Alliance-Union

Sam Jones is a song set in the Alliance-Union universe, written by C. J. Cherryh. On the album Finity’s End, it is performed by Leslie Fish and Catherine Cook. Between stanzas, the refrain is the line “For space is wide and good friends are too few.”

Sam is fifteen, living on Viking Station, when the narrator, captain of an unnamed ship, finds him. He calls himself a spacer, and is so eager to go that he offers to work for free, but as the narrator notes he’s grown up station-side and has no ship-useful skills. (This is a similar situation to that of Fletcher Neihardt in Finity’s End.) His stubbornness impresses the captain, who offers him a berth working alongside the ship’s engineer Kate Meecham. Kate is growing old, and her eyes are going bad, but she resents the kid’s presence; he sticks close to her and helps where he can nonetheless. Eventually, Kate accepts Sam’s help as her eyesight gets worse.

One one jump, the ship hits a rock while travelling at ¾-lightspeed, and one of the hyperspace vanes is damaged. The ship is crippled, “no way to stop and no damn thing that a rescue ship could do.” The gas and dust at that speed are scouring the hull; the captain estimates that someone in a hard suit would last no more than ten minutes working outside. Kate insists that this is the engineer’s job and says, “Die now or later; I’ll just work a little fast.”

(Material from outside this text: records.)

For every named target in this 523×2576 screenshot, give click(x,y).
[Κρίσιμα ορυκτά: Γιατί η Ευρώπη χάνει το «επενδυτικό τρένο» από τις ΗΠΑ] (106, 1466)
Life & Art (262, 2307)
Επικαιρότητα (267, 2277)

But Kate is only able to do part of the repair before her faceplate is fogged up by the gas and dust (or she can't see because of her poor eyesight). The captain is about to send someone to relieve her when Sam goes himself. Kate talks him through the repairs, but com goes silent before either of them gets back inside the ship. The captain waits ten minutes more, hearing nothing from them, before engaging the vanes for braking.

Our speed ebbed down, and ebbed again, as we turned for that K-class sun,
But Kate and that kid went on together on the trip they’d both begun.
Oh, half blind Kate and young Sam Jones made a hell of an engineer,
So turn down a glass for such as they, and thank God we’re sitting here.

For space is wide and good friends are too few.
Yes, space is wide and good friends are too few.